## [EXERCISE DATA]
⟨

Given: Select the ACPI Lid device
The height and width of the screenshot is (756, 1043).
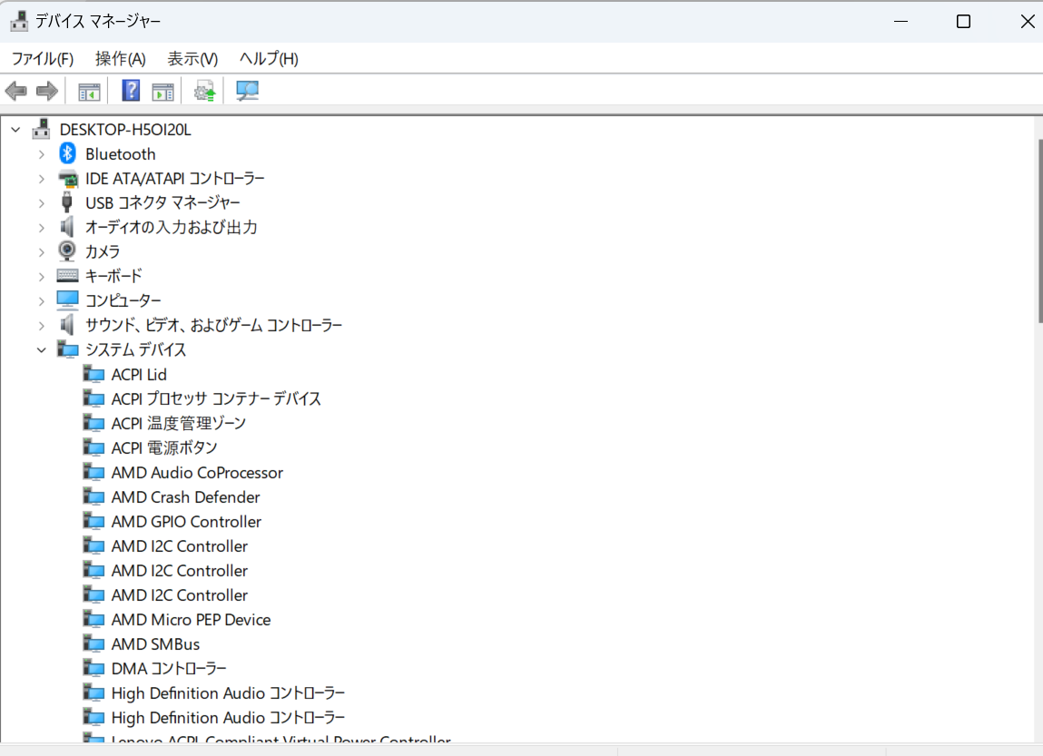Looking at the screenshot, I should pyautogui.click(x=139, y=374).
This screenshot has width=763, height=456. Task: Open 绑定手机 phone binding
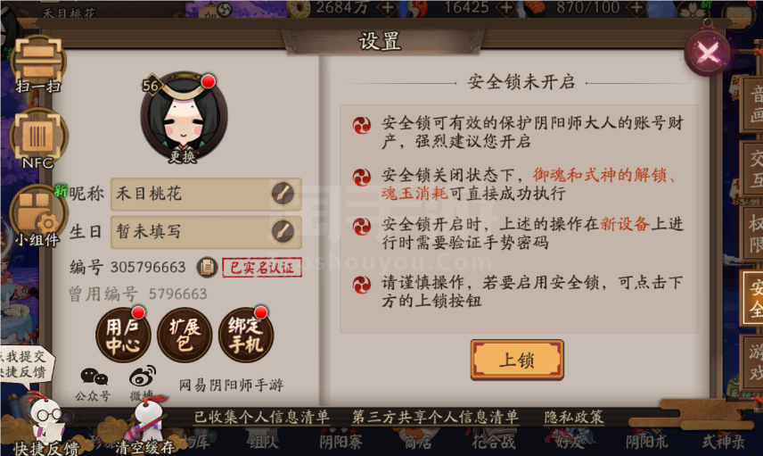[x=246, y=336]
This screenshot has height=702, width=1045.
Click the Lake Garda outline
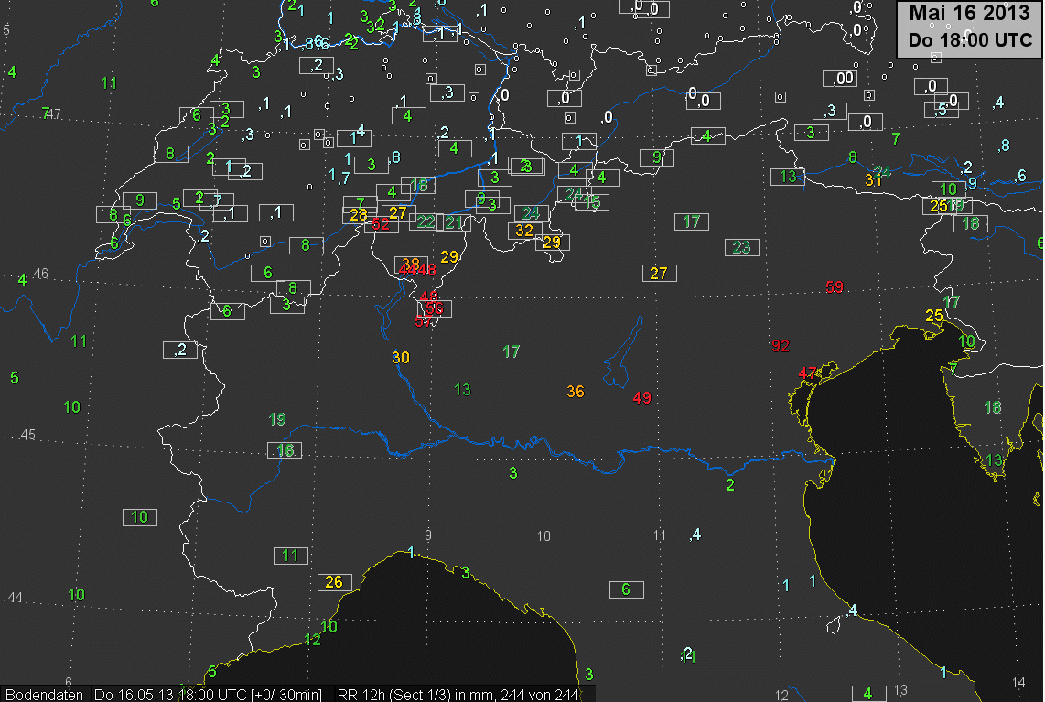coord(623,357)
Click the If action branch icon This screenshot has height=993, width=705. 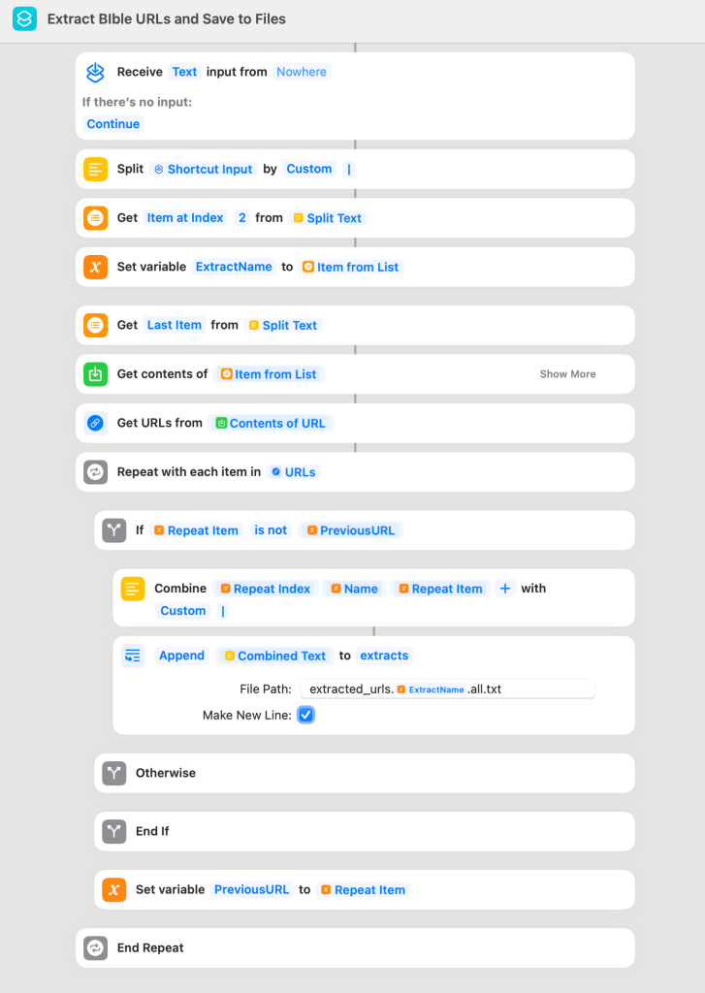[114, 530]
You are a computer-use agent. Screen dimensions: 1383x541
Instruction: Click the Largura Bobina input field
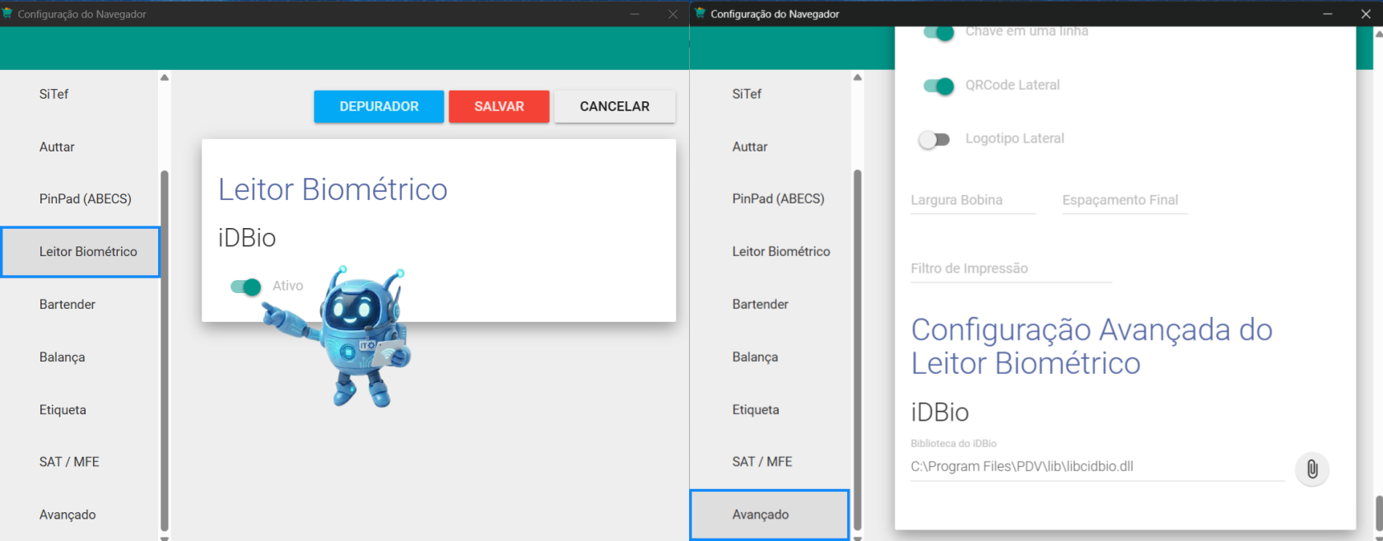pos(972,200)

⟩
⟨

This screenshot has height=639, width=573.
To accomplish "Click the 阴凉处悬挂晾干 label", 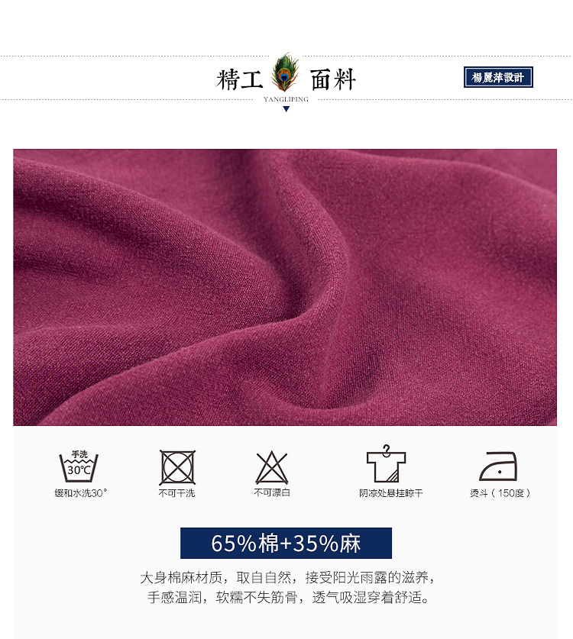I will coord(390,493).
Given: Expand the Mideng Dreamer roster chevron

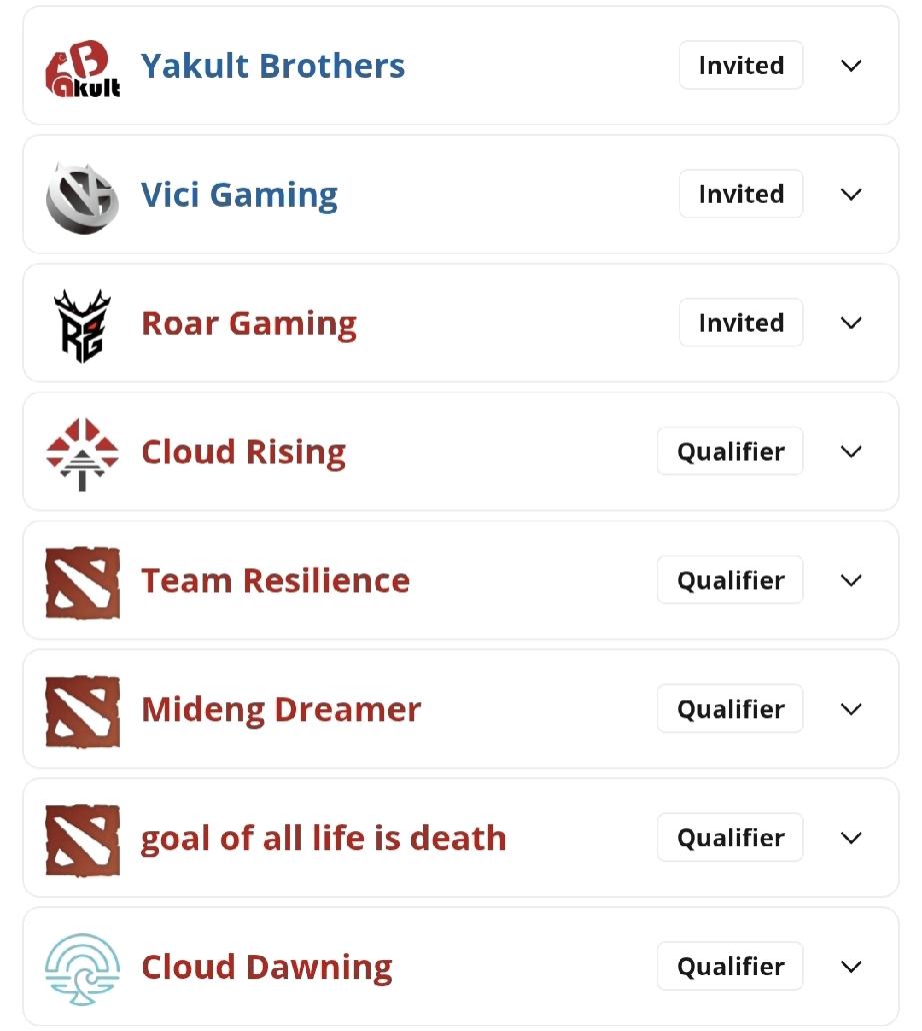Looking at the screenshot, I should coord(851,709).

⟩

## [WHAT TO WORK ON]
Copy out the lines above from the line containing "Given: Select the ACPI Lid device" through the line containing "This screenshot has height=702, width=1045.", exactly, and keep the pictures out.

## [RESULT]
Given: Select the ACPI Lid device
The height and width of the screenshot is (756, 1043).
Looking at the screenshot, I should pyautogui.click(x=139, y=374).
This screenshot has width=763, height=456. Task: Open 绑定手机 phone binding
[x=246, y=336]
This screenshot has height=702, width=1045.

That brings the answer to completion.